Doğruluğu konusunda şahit
gösterirler.
Fakat iddia da önemlidir.
O günün Sungurlu yetkilisi bi çözüm
yolu düşünür.
Durumu taraflara anlatır. Atın
kendilerine ait olduğunu iddia eden iki taraf da bu hakemliği kabul eder.

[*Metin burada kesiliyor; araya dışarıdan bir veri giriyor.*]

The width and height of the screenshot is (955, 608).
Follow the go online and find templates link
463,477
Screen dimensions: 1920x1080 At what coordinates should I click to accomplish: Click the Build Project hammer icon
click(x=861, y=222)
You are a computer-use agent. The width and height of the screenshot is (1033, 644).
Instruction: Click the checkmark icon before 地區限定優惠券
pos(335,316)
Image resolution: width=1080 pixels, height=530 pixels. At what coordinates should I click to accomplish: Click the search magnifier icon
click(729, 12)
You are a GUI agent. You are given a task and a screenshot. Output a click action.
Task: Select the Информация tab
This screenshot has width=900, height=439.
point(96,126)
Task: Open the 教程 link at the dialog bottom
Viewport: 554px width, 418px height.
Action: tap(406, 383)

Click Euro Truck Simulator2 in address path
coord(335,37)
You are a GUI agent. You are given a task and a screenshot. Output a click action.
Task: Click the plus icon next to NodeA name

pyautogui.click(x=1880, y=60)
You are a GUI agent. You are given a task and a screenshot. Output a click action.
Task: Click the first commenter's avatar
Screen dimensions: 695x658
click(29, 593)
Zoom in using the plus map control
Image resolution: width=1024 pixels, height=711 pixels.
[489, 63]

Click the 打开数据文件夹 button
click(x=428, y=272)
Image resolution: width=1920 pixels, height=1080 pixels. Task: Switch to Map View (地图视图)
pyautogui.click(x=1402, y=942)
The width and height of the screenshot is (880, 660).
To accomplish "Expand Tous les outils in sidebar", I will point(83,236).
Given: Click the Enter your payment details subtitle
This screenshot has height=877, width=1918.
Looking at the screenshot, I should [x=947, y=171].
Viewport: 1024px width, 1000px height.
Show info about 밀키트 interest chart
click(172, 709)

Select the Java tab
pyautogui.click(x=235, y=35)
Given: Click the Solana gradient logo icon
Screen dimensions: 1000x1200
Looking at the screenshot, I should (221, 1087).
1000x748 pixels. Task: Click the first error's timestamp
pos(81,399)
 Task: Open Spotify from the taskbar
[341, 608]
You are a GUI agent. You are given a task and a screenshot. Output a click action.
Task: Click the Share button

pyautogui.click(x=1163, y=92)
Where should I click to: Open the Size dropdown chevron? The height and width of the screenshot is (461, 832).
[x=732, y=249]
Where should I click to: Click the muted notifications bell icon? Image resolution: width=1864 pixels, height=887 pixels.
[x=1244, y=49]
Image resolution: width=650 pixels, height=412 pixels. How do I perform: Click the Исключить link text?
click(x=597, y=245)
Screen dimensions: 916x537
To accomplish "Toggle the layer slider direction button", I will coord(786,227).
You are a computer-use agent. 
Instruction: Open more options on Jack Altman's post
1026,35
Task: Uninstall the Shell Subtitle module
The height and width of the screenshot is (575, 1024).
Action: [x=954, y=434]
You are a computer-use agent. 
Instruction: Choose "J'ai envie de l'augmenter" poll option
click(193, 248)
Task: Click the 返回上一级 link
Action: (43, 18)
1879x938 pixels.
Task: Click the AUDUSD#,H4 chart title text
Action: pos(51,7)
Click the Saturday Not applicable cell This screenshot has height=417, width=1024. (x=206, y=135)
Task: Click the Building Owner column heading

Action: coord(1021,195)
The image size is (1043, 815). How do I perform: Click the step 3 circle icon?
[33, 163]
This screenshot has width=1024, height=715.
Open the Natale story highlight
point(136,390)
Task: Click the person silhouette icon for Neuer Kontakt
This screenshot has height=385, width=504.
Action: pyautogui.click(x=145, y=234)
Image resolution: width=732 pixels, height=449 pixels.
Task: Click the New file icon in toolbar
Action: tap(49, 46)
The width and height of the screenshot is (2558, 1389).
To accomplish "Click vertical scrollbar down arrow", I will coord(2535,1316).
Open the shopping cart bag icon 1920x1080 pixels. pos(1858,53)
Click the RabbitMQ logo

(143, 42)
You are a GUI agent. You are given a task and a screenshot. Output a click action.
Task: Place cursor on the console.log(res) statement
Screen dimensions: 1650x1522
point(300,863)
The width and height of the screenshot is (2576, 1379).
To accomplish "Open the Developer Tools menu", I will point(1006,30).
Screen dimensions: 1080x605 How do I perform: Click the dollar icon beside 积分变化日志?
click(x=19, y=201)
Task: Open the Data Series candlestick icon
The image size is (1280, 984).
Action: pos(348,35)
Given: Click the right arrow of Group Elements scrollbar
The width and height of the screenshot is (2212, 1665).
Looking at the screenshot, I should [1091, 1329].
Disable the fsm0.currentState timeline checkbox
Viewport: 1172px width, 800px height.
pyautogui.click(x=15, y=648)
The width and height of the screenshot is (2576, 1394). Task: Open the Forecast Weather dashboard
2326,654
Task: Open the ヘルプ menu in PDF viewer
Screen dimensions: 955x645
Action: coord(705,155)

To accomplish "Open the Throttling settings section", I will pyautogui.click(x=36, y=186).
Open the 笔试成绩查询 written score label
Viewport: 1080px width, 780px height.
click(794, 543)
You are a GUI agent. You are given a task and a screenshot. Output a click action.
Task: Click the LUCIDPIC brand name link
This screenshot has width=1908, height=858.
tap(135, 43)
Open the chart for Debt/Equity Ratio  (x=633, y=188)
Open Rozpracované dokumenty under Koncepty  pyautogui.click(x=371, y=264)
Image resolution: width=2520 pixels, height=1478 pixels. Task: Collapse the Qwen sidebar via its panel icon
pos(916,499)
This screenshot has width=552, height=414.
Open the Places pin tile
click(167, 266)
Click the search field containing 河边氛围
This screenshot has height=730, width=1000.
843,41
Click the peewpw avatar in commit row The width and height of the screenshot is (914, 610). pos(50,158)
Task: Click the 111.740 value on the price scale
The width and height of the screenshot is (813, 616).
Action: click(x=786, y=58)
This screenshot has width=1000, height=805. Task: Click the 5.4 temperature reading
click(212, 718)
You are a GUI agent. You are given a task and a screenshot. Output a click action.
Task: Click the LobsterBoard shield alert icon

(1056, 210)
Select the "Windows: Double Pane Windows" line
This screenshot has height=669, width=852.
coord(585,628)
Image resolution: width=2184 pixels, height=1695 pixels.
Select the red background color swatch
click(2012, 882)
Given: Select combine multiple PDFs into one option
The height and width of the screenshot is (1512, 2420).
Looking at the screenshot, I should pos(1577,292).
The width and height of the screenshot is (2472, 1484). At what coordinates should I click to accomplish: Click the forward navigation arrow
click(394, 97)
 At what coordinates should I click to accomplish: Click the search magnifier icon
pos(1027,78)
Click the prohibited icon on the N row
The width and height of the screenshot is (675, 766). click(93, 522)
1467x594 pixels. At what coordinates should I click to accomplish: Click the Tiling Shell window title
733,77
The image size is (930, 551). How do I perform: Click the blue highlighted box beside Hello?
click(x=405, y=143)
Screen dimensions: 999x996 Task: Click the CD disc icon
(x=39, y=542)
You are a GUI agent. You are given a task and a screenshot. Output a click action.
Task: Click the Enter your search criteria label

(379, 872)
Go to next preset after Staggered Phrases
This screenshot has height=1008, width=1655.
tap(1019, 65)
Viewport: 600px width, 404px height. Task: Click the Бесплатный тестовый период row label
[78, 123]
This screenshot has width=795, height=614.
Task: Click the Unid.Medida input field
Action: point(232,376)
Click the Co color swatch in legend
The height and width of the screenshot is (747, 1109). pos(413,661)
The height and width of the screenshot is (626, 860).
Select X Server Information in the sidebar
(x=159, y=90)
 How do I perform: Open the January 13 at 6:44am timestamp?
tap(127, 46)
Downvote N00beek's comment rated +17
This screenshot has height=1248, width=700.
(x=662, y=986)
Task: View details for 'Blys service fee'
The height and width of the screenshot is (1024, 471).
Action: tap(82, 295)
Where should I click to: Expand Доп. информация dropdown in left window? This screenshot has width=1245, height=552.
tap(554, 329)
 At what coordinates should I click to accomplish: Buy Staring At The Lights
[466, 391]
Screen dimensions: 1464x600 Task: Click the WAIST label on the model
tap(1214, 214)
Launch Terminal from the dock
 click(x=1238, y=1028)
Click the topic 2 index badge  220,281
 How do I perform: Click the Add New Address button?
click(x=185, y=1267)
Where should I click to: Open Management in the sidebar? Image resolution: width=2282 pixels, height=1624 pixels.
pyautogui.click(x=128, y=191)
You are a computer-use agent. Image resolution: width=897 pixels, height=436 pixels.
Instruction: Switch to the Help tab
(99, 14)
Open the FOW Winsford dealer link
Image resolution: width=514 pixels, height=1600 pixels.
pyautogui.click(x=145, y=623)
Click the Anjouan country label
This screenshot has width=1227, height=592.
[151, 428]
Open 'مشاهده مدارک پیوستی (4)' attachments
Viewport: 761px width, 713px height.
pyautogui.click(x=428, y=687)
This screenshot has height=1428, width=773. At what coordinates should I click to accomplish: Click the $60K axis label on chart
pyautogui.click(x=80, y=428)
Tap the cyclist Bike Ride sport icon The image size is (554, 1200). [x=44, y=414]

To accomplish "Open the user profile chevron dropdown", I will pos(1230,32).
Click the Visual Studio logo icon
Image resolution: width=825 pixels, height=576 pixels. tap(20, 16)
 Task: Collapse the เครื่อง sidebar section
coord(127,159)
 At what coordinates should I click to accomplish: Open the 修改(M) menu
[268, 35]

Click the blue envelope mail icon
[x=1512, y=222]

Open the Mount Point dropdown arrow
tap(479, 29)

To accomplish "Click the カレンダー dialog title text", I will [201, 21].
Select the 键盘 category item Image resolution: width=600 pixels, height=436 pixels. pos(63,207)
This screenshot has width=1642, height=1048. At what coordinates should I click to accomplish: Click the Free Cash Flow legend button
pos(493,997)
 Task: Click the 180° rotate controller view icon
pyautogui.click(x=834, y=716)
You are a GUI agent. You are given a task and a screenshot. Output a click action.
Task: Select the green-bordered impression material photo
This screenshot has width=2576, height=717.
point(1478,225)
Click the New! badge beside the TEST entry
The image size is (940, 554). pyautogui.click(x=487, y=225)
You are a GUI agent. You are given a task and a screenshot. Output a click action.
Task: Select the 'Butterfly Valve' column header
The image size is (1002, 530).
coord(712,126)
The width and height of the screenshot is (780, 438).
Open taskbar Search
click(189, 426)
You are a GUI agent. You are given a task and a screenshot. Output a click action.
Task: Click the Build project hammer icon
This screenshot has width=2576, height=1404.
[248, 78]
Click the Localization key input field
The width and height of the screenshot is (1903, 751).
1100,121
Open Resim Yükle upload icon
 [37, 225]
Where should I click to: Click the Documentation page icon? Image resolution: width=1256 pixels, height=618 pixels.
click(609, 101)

Şimdilik ata sahip olan kişi nasıl olsa yıllardır beslemiş, binmiştir. Atın
sahiplendiğini düşünür..
İlyas’ın oğlu da at, cins attır.
Yıllar sonrada olsa tanıyıp kişneyerek
kendisine haber verdiği için Tatlı’ya
gideceğinden emindir..
At hakem olacak. Kimin ise o
tarafı seçecektir.
Meşhur Çan saati (Sungurlu Saat kulesi) yanından atı
bırakırlar. At doğruca Tatlı yolunu tutarak Katil İlyas’ın evi bulur.
At, İlyas’ındır..
Artık evine gelen
Tatlılı İlyas’ın ata kimse
binmez..Binemez. Üstelik yaşlanmıştır. Öylece araziye salarlar.. Yılkı atı
olarak arazide tek başına Katil İlyas’ın hatırası olarak birkaç sene daha
yaşar…
Ve arazide İlyas’ın mezarının olduğu topraklarda ölür..
Kamil ağbi;
“Oğulları da şimdi, baba balarının katillerinin çocukları ile kağıt oynuyor..”
diye iç geçiriyor..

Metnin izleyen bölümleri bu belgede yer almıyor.